Table of Contents

Class AudioClassifierBase<T>

Namespace
AiDotNet.Audio.Classification
Assembly
AiDotNet.dll

Base class for audio classification models (genre, event detection, scene classification).

public abstract class AudioClassifierBase<T> : AudioNeuralNetworkBase<T>, INeuralNetworkModel<T>, INeuralNetwork<T>, IFullModel<T, Tensor<T>, Tensor<T>>, IModel<Tensor<T>, Tensor<T>, ModelMetadata<T>>, IModelSerializer, ICheckpointableModel, IParameterizable<T, Tensor<T>, Tensor<T>>, IFeatureAware, IFeatureImportance<T>, ICloneable<IFullModel<T, Tensor<T>, Tensor<T>>>, IGradientComputable<T, Tensor<T>, Tensor<T>>, IJitCompilable<T>, IInterpretableModel<T>, IInputGradientComputable<T>, IDisposable

Type Parameters

T

The numeric type used for calculations.

Inheritance
AudioClassifierBase<T>
Implements
IFullModel<T, Tensor<T>, Tensor<T>>
IModel<Tensor<T>, Tensor<T>, ModelMetadata<T>>
IParameterizable<T, Tensor<T>, Tensor<T>>
ICloneable<IFullModel<T, Tensor<T>, Tensor<T>>>
IGradientComputable<T, Tensor<T>, Tensor<T>>
Derived
Inherited Members
Extension Methods

Remarks

Audio classification assigns labels to audio clips. This base class provides common functionality for various classification tasks including: - Genre classification (rock, jazz, classical) - Audio event detection (dog bark, car horn) - Scene classification (office, park, street)

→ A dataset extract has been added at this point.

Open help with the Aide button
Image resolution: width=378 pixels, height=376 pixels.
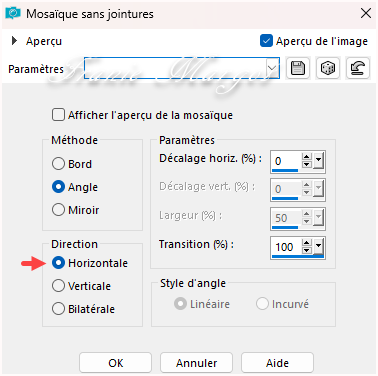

For Beginners: Audio classification is like teaching a computer to recognize different types of sounds, similar to how you can tell the difference between a dog barking and a car horn.

This base class provides:

  • Class label management
  • Softmax for probability conversion
  • Common feature extraction

Constructors

AudioClassifierBase(NeuralNetworkArchitecture<T>)

Initializes a new instance of the AudioClassifierBase class.

protected AudioClassifierBase(NeuralNetworkArchitecture<T> architecture)

Parameters

architecture NeuralNetworkArchitecture<T>

The neural network architecture.

Properties

ClassLabels

Gets the list of class labels this model can classify.

public IReadOnlyList<string> ClassLabels { get; protected set; }

Property Value

IReadOnlyList<string>

NumClasses

Gets the number of classes this model can classify.

public int NumClasses { get; }

Property Value

int

Methods

ApplySoftmax(Tensor<T>)

Applies softmax to convert logits tensor to probabilities.

protected Dictionary<string, T> ApplySoftmax(Tensor<T> logits)

Parameters

logits Tensor<T>

Raw model output tensor.

Returns

Dictionary<string, T>

Dictionary mapping class labels to probabilities.

ApplySoftmax(Vector<T>)

Applies softmax to convert logits to probabilities.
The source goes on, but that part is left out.